### OBJECTIVE
Rewrite everything from the line containing "the 空港鉄道(直通列車) label?" down to the line containing "(x=346, y=426)", replacing "blue down arrow" with "blue downward arrow" throughout and leaving all else unchanged. Return only these lines, without the pictures.

### PROVIDED DATA
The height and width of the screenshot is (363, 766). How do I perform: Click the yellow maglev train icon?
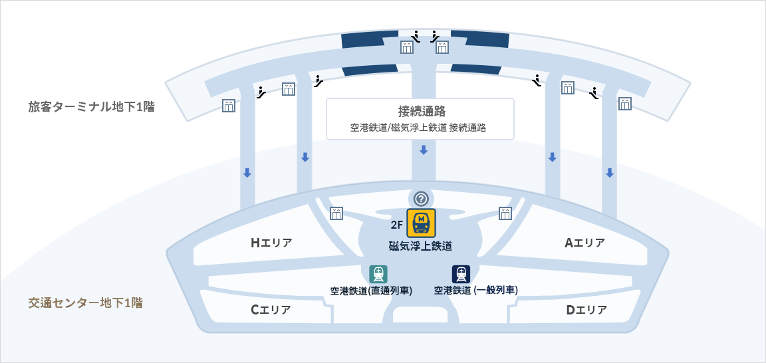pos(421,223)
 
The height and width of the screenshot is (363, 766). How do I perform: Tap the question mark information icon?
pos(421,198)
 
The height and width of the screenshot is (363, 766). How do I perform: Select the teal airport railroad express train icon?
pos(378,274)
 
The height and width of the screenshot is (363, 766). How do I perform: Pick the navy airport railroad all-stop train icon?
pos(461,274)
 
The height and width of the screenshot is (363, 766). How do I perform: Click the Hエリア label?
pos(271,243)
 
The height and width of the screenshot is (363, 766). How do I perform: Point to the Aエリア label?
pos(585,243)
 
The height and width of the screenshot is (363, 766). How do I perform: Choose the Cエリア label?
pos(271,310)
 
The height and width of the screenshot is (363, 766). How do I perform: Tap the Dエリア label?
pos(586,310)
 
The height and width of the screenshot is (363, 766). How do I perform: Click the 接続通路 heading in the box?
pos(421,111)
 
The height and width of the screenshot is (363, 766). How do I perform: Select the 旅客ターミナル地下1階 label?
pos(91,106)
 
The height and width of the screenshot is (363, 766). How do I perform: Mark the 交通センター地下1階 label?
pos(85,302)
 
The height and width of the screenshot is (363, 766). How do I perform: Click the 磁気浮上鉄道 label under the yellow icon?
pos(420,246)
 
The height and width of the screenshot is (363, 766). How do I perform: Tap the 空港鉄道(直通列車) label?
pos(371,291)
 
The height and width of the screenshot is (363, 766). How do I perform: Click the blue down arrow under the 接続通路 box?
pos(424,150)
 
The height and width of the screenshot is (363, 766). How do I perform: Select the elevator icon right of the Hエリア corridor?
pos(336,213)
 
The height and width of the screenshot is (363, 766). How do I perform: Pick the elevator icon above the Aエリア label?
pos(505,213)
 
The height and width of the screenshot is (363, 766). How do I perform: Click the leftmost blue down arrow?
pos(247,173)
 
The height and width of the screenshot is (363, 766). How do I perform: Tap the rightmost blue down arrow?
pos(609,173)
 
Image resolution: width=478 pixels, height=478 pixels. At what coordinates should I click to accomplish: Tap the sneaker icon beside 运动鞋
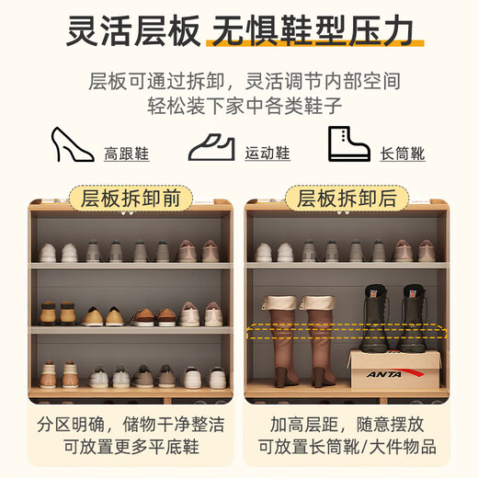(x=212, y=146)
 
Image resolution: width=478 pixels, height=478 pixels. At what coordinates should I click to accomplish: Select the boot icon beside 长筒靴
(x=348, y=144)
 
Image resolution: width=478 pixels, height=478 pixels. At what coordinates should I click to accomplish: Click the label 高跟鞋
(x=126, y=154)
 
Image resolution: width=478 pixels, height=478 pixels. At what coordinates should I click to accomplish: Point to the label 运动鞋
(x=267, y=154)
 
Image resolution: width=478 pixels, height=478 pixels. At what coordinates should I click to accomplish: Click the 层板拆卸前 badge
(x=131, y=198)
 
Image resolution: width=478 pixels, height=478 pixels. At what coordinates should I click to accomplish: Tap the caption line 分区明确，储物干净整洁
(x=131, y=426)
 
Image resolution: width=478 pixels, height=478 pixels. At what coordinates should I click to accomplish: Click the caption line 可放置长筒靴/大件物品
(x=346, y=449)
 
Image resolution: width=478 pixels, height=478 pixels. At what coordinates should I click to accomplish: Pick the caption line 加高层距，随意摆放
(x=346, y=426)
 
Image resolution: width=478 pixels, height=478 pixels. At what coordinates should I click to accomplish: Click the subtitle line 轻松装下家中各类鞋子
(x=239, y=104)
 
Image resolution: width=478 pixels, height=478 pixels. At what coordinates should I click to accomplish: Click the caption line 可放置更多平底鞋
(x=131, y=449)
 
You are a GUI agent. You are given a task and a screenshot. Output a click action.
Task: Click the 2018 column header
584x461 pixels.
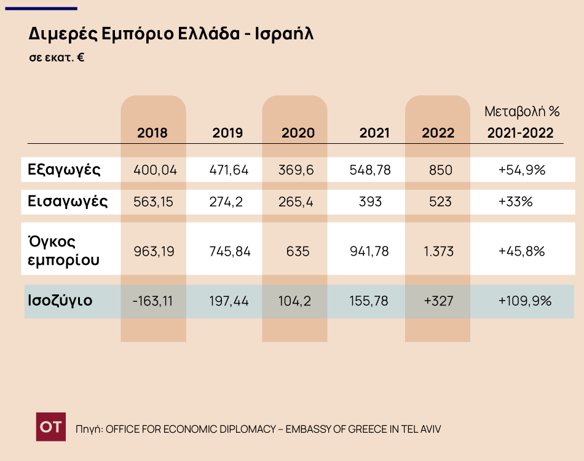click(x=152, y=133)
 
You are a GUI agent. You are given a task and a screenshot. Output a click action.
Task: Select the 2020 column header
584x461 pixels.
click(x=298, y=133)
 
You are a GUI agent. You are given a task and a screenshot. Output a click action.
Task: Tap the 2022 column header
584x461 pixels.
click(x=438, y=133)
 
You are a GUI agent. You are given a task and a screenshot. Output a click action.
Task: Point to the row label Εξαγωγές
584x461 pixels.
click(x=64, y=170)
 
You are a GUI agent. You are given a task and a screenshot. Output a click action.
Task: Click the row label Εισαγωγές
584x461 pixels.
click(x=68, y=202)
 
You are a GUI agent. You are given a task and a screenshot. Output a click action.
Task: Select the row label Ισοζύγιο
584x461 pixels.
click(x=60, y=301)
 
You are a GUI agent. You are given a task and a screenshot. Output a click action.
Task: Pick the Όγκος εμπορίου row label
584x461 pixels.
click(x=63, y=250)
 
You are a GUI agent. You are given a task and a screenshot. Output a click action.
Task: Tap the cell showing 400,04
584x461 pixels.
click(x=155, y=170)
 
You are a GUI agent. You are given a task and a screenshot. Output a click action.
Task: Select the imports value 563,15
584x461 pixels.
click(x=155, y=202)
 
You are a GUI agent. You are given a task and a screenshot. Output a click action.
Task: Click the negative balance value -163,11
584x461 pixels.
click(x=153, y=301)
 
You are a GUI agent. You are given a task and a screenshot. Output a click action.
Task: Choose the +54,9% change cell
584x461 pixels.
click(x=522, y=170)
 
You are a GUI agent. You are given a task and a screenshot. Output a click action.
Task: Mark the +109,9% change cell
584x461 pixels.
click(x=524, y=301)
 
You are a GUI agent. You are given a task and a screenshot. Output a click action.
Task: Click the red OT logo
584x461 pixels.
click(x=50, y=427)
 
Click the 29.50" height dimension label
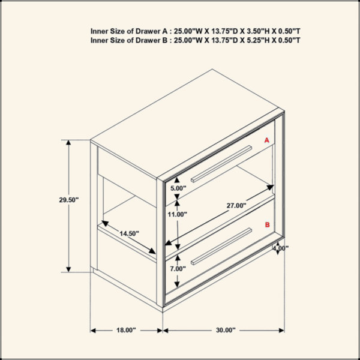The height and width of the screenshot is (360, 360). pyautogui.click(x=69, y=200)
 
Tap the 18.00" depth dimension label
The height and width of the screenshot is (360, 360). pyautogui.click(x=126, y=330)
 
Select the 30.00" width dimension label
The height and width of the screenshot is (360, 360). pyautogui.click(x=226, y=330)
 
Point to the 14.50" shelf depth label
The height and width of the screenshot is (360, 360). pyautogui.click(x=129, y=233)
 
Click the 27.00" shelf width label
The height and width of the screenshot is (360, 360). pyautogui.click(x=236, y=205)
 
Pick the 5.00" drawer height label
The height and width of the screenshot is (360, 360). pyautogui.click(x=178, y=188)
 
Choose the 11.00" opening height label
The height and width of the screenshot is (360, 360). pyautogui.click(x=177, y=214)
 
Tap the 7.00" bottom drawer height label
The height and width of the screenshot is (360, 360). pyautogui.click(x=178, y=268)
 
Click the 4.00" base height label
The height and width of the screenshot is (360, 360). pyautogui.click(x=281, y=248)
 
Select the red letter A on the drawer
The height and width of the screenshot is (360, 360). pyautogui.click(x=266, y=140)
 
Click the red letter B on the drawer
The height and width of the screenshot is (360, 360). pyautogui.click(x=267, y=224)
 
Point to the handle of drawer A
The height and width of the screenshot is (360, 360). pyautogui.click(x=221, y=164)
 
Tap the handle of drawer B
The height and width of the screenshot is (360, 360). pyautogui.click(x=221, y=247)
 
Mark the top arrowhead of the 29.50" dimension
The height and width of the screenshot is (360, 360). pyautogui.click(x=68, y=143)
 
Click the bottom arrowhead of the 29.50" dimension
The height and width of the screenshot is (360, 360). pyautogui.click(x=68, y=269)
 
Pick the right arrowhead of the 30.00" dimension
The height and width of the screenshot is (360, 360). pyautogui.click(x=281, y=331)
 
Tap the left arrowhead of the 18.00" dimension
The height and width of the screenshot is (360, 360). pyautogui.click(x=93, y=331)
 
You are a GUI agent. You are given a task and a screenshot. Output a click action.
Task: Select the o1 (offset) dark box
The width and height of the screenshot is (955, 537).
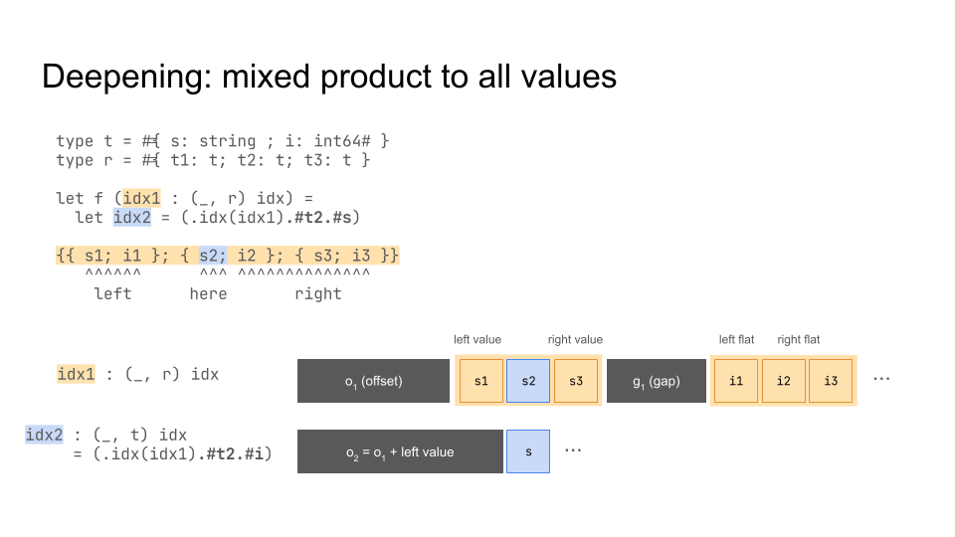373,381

---

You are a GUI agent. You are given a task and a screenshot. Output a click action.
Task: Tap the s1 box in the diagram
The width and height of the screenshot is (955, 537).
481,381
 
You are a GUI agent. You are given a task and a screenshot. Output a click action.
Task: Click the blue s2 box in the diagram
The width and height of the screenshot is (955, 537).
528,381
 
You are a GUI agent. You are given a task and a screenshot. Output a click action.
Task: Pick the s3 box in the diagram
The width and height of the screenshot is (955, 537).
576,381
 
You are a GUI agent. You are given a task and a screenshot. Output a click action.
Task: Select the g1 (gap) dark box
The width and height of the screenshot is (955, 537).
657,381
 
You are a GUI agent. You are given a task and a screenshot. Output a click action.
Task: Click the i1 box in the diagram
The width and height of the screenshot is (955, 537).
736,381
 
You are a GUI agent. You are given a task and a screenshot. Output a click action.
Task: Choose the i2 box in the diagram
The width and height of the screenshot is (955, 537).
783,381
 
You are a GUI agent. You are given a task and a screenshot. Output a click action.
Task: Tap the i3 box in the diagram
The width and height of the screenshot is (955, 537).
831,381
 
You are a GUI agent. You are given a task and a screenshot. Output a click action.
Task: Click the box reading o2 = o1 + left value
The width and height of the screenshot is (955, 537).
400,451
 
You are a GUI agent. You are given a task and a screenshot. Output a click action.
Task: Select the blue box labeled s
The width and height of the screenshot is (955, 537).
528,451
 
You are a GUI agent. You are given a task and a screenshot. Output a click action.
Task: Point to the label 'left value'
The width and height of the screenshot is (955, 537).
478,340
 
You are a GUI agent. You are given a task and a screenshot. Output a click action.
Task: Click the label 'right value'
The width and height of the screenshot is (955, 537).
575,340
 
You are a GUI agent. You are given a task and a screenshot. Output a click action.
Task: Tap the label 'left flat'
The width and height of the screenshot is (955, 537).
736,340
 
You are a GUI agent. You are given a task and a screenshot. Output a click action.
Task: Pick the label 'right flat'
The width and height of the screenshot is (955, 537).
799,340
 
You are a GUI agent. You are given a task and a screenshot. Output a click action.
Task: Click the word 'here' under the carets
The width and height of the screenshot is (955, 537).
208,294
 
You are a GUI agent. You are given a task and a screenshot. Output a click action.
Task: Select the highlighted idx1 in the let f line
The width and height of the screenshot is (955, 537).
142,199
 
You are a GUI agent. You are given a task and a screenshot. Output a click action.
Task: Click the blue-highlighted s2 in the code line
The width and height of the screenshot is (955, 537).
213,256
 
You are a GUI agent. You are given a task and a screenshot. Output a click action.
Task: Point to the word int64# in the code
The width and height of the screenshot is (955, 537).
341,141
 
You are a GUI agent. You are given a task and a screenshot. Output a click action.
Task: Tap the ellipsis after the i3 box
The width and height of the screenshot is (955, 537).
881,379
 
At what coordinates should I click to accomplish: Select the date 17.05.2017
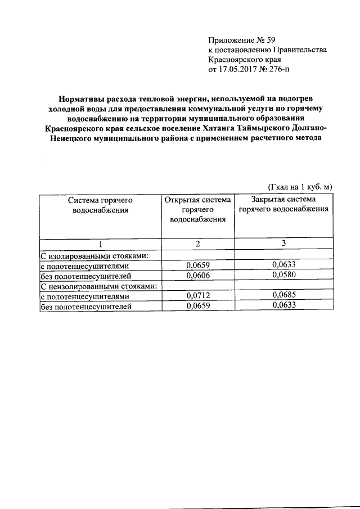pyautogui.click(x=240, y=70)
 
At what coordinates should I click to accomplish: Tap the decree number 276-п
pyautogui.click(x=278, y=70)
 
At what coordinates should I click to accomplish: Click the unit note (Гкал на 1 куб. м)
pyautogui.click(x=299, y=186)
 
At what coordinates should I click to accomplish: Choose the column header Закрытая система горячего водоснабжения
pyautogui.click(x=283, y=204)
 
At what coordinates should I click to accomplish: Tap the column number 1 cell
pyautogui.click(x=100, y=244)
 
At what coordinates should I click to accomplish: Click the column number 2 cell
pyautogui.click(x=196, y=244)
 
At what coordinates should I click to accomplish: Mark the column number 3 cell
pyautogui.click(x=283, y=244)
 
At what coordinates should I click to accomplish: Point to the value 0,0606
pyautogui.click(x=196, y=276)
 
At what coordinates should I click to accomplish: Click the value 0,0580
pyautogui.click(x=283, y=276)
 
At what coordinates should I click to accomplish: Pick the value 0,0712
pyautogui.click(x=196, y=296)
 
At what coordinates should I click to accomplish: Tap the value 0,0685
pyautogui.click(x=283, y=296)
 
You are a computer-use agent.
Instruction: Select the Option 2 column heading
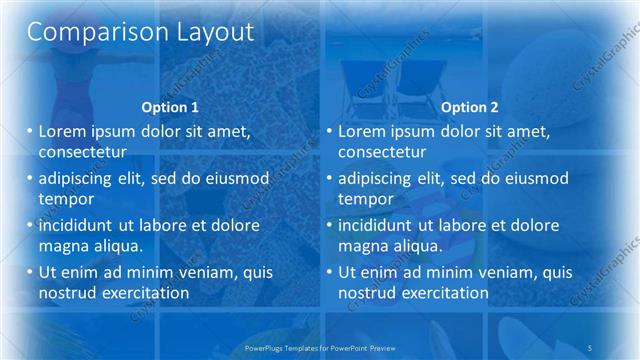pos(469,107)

--

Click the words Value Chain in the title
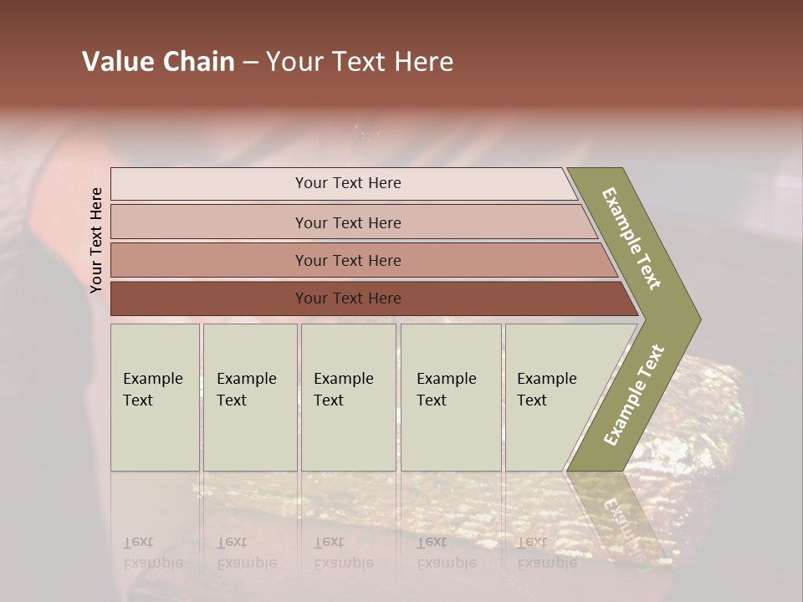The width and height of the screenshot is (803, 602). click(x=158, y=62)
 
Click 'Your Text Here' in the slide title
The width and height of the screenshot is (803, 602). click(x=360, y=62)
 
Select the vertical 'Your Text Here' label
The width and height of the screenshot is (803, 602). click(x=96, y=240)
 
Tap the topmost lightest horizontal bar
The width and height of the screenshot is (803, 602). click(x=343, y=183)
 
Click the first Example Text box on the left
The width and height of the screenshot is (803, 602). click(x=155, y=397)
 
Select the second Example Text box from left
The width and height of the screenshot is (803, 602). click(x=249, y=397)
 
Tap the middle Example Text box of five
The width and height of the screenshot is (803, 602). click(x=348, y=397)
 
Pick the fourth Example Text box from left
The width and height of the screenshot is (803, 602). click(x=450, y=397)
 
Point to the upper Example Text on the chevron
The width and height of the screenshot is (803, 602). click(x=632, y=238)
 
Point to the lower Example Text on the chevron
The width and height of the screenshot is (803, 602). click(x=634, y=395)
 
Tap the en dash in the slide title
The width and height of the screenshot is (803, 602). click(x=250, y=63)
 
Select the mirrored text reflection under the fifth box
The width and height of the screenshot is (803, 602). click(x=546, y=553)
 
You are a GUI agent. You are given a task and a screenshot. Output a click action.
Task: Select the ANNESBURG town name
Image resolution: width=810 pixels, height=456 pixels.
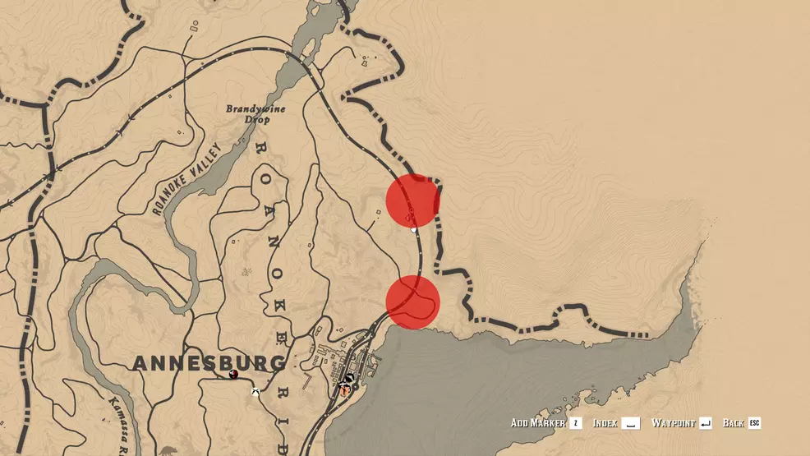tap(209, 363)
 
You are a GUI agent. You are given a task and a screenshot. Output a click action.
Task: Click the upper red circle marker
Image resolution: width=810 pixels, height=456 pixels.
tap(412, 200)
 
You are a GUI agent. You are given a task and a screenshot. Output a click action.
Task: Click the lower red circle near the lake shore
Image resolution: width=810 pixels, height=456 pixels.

### RESULT
The height and width of the screenshot is (363, 766). How do I perform: Tap the 空港鉄道(直通列車) label?
pos(371,291)
 
The height and width of the screenshot is (363, 766). How do I perform: Click the blue downward arrow under the 接続通路 box?
pos(424,150)
 
The height and width of the screenshot is (363, 766). How do I perform: Select the elevator icon right of the Hエリア corridor?
pos(336,213)
 
The height and width of the screenshot is (363, 766). How do I perform: Pick the elevator icon above the Aエリア label?
pos(505,213)
 
The height and width of the screenshot is (363, 766). How do I perform: Click the leftmost blue downward arrow?
pos(247,173)
 
The height and width of the screenshot is (363, 766). How do I perform: Tap the rightmost blue downward arrow?
pos(609,173)
 
Image resolution: width=478 pixels, height=478 pixels. At what coordinates should I click to accomplish: Tap the sneaker icon beside 运动鞋
(x=212, y=146)
 
Image resolution: width=478 pixels, height=478 pixels. At what coordinates should I click to accomplish: Select the boot icon beside 长筒靴
(x=348, y=144)
 
Image resolution: width=478 pixels, height=478 pixels. At what coordinates should I click to accomplish: Click the label 高跟鞋
(x=126, y=154)
 
Image resolution: width=478 pixels, height=478 pixels. At what coordinates should I click to accomplish: Point to the label 运动鞋
(x=267, y=154)
 
Image resolution: width=478 pixels, height=478 pixels. At what coordinates should I click to accomplish: Click the 层板拆卸前 badge
(x=131, y=198)
 
Image resolution: width=478 pixels, height=478 pixels. At what coordinates should I click to accomplish: Tap the caption line 分区明确，储物干净整洁
(x=131, y=426)
 
Image resolution: width=478 pixels, height=478 pixels. At what coordinates should I click to accomplish: Click the caption line 可放置长筒靴/大件物品
(x=346, y=449)
 
Image resolution: width=478 pixels, height=478 pixels. At what coordinates should I click to accomplish: Pick the caption line 加高层距，随意摆放
(x=346, y=426)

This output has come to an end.